AIM OF THE TASK —
Please give back an exact reproduction of the lines from the one with "Task: Open Prodotti via box icon" through the end of the entries below, and no others.

[Extracted records]
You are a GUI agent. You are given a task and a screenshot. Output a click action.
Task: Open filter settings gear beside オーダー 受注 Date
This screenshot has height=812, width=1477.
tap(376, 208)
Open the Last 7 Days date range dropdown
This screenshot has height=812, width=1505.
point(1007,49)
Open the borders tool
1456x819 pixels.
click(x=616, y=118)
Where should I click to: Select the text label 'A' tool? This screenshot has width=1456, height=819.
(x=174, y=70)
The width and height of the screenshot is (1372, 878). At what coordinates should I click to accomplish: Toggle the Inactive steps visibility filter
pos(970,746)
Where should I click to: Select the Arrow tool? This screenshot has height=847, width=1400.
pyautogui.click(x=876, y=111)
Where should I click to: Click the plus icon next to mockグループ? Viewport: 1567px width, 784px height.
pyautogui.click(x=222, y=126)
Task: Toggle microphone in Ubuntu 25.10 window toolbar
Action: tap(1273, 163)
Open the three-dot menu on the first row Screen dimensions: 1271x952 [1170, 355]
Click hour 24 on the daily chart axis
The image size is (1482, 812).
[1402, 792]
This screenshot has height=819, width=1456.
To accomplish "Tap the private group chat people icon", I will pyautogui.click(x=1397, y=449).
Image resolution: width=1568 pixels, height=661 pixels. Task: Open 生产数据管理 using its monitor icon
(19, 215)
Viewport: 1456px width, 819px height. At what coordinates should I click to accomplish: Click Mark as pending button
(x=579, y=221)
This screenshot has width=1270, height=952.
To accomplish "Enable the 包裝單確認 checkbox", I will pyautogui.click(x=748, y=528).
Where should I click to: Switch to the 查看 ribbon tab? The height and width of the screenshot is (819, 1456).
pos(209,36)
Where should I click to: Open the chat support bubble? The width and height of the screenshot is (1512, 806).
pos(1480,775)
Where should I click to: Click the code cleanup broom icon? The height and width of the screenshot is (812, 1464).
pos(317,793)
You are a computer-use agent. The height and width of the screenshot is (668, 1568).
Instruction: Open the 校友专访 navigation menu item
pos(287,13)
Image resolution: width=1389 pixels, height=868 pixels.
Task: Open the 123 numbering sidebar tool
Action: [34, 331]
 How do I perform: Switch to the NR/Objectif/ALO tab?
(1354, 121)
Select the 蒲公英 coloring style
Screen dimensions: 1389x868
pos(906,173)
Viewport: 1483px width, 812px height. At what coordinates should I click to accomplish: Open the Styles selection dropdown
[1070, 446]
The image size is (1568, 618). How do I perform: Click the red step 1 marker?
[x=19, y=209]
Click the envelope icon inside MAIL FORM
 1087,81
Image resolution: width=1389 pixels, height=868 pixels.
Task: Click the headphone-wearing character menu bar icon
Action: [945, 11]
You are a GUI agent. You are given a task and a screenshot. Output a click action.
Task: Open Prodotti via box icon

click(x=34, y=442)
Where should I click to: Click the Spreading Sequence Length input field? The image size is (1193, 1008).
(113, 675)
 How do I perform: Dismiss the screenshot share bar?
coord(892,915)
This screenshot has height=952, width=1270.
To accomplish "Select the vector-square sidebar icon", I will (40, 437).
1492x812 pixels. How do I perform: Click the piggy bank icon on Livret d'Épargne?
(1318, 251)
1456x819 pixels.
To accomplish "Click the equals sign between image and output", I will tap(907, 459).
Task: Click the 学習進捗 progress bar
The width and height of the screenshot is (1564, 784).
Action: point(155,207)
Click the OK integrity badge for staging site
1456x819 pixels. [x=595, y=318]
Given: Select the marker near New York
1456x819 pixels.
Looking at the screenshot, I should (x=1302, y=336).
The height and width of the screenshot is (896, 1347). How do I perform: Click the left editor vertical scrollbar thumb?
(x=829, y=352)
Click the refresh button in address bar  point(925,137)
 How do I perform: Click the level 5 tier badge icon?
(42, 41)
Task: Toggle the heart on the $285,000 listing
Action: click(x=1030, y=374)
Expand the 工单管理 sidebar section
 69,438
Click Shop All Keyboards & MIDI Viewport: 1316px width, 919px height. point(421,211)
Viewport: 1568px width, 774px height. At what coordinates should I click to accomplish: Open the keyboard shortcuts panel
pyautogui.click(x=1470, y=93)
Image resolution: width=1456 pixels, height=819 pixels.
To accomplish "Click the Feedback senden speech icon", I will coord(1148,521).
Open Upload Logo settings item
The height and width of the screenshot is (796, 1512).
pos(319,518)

TASK ANSWER —
Task: Open Prodotti via box icon

click(x=34, y=442)
Where should I click to: Click the Spreading Sequence Length input field? The image size is (1193, 1008).
(113, 675)
 How do I perform: Dismiss the screenshot share bar?
coord(892,915)
This screenshot has height=952, width=1270.
To accomplish "Select the vector-square sidebar icon", I will (40, 437).
1492x812 pixels. How do I perform: Click the piggy bank icon on Livret d'Épargne?
(1318, 251)
1456x819 pixels.
To accomplish "Click the equals sign between image and output", I will tap(907, 459).
Task: Click the 学習進捗 progress bar
The width and height of the screenshot is (1564, 784).
Action: point(155,207)
Click the OK integrity badge for staging site
1456x819 pixels. [x=595, y=318]
Given: Select the marker near New York
1456x819 pixels.
Looking at the screenshot, I should (x=1302, y=336).
The height and width of the screenshot is (896, 1347). How do I perform: Click the left editor vertical scrollbar thumb?
(x=829, y=352)
Click the refresh button in address bar  point(925,137)
 How do I perform: Click the level 5 tier badge icon?
(42, 41)
Task: Toggle the heart on the $285,000 listing
Action: click(x=1030, y=374)
Expand the 工单管理 sidebar section
 69,438
Click Shop All Keyboards & MIDI Viewport: 1316px width, 919px height. point(421,211)
Viewport: 1568px width, 774px height. At what coordinates should I click to accomplish: Open the keyboard shortcuts panel
pyautogui.click(x=1470, y=93)
Image resolution: width=1456 pixels, height=819 pixels.
To accomplish "Click the Feedback senden speech icon", I will coord(1148,521).
Open Upload Logo settings item
The height and width of the screenshot is (796, 1512).
pos(319,518)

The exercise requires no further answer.